Las autoridades empezaron anunciando planes mal preparados de alojamiento en edificios vacíos, sin ninguna previsión práctica, creando un vacío que pudo ser llenado por un pánico xenófobo fabricado; después la Gardaì, la policía irlandesa, dio rienda suelta a los agitadores de extrema derecha que pudieron ocupar las calles sin respetar la ley y ejerciendo la violencia, disfrutando de un grado de benevolencia que habría sido inimaginable para una movilización iniciada por socialistas o republicanos.
Es en este punto donde algunas personas ecuánimes intentan explicar que, en tales situaciones, siempre deberíamos favorecer la teoría de la chapuza frente a la teoría de la conspiración. Pero las chapuzas suelen pasar por un proceso de selección natural, eliminando las especies de menor interés para los gobernantes. La actitud permisiva hacia la extrema derecha, que siguió siendo la misma tras los disturbios en el centro de Dublín, es una cuestión de dominio público, reconocida por la propia policía, y no cabe duda de que las fuerzas del orden habrían tenido que comportarse de forma muy distinta mucho antes si estos disturbios hubieran causado tanto daño político al Gobierno como al Sinn Féin.

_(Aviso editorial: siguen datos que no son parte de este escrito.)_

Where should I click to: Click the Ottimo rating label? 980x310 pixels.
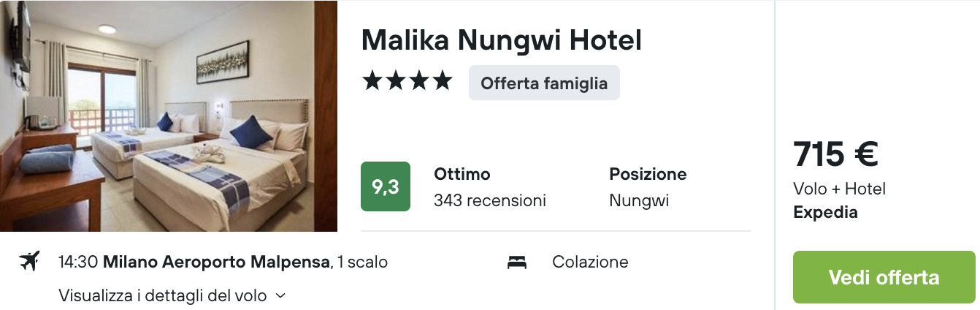click(462, 175)
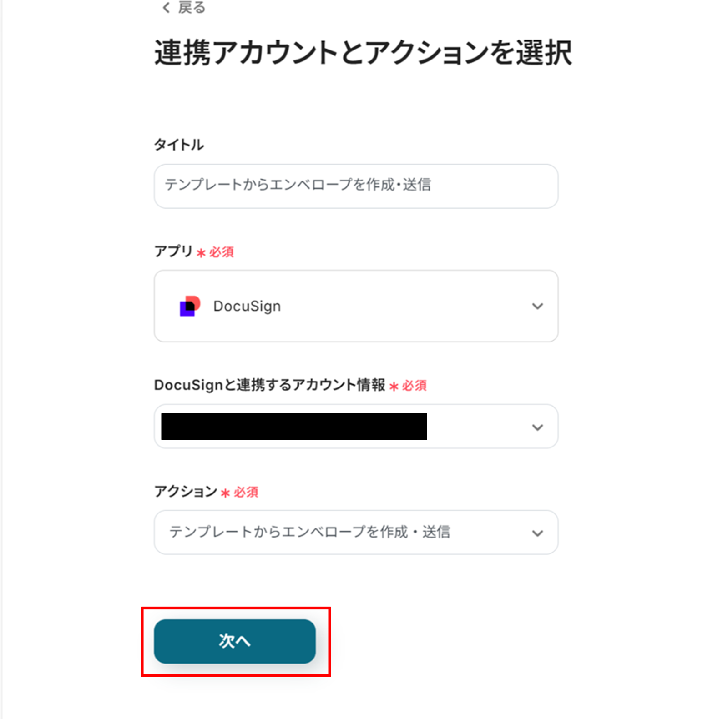Image resolution: width=728 pixels, height=719 pixels.
Task: Click the 戻る back link text
Action: coord(192,8)
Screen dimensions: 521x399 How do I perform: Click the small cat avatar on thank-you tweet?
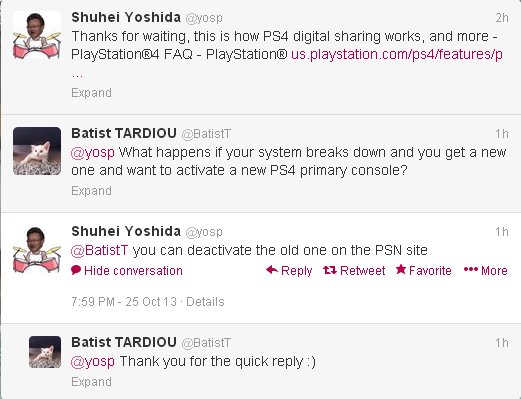[x=45, y=352]
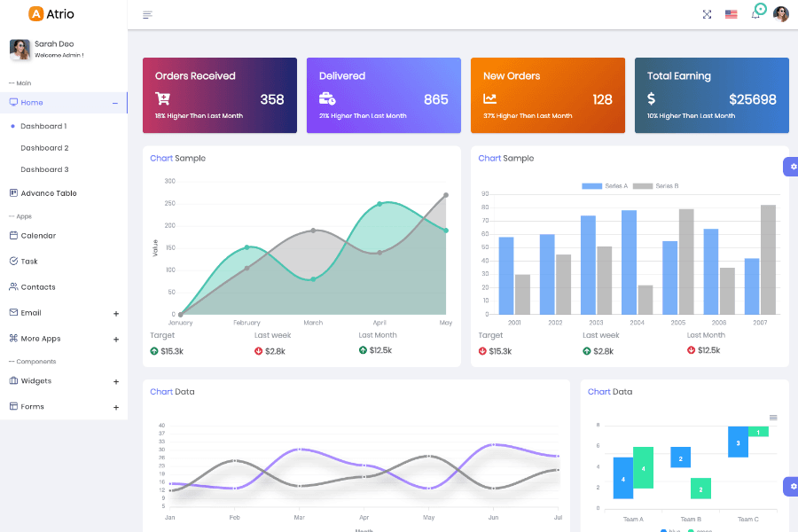The width and height of the screenshot is (798, 532).
Task: Open notifications via the bell icon
Action: pos(756,14)
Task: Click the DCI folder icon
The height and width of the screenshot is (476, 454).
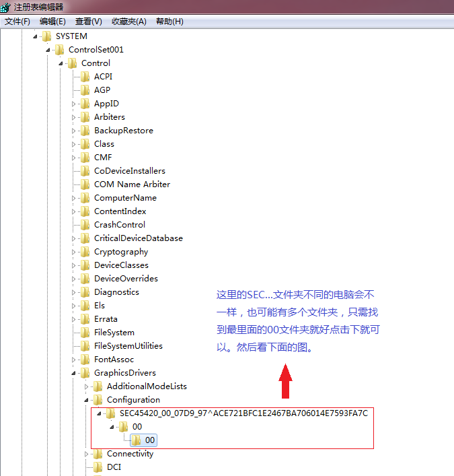Action: [x=98, y=467]
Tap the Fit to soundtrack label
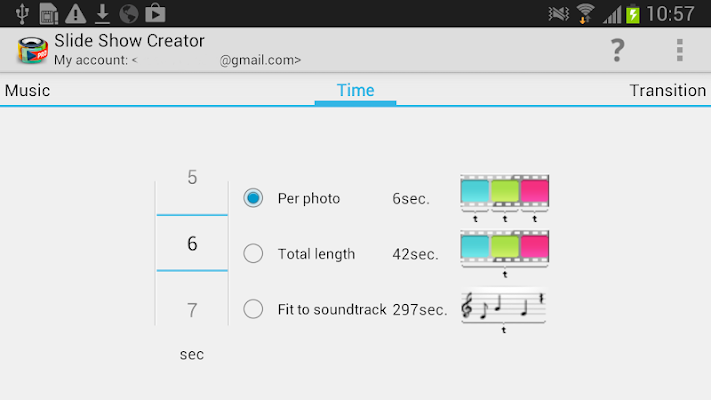711x400 pixels. click(x=332, y=310)
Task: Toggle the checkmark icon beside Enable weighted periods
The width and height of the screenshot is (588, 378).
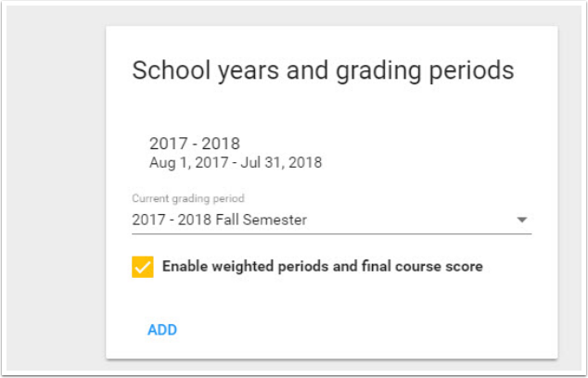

A lo largo de estos acontecimientos, el Sinn Féin ha mantenido un perfil bajo con la esperanza de que las cosas se calmaran. Desde finales de 2023, sin embargo, se produjo un claro giro con la adopción de una línea más dura y restrictiva en materia de inmigración. Tras un mal resultado en las elecciones locales y europeas de junio, con el Sinn Féin muy por detrás de Fine Gael y Fianna Fáil, la dirección del partido empezó a dar importancia a su propio giro a la derecha.
Esta vacilación inicial, seguida de un giro de 180 grados, dio la impresión de un Sinn Féin débil, indeciso y fácilmente desestabilizable. Aunque el Sinn Féin todavía no ha llegado al nivel de abyección alcanzado por los partidos de centro-izquierda en Europa, desde Gran Bretaña a Dinamarca, en este asunto, su enfoque hasta ahora ha sido seguir la corriente en lugar de definir su propia posición.
Esta aversión contraproducente a asumir riesgos es típica del modus operandi del Sinn Féin desde las últimas elecciones, para el que ha habido varios precedentes europeos en la última década. Si pensamos en Syriza después de 2012, en el SNP después de 2014-2015 [y el referéndum de independencia], en los laboristas liderados por Corbyn en particular después de las elecciones generales de 2017, y ahora en el Sinn Féin después de 2020, vemos una repetición del mismo patrón: una fuerza política radical hace un avance inesperado antes de adoptar un enfoque más cauteloso y convencional, tratando de presentarse bajo la apariencia de un equipo de gobierno (o, en el caso de Escocia, de un Estado) listo para tomar el relevo.
Por supuesto, esto es exactamente lo que el manual básico les habría aconsejado hacer en esta situación. Pero precisamente ese mismo manual habría decretado inconcebibles sus éxitos iniciales. En cada uno de estos casos, podemos decir que este enfoque simplemente no funcionó en sus propios términos. Aunque la ola populista de izquierdas de la década de 2010 pueda parecer ahora algo distante, todavía tenemos mucho que aprender de la política original y rebelde asociada a su apogeo.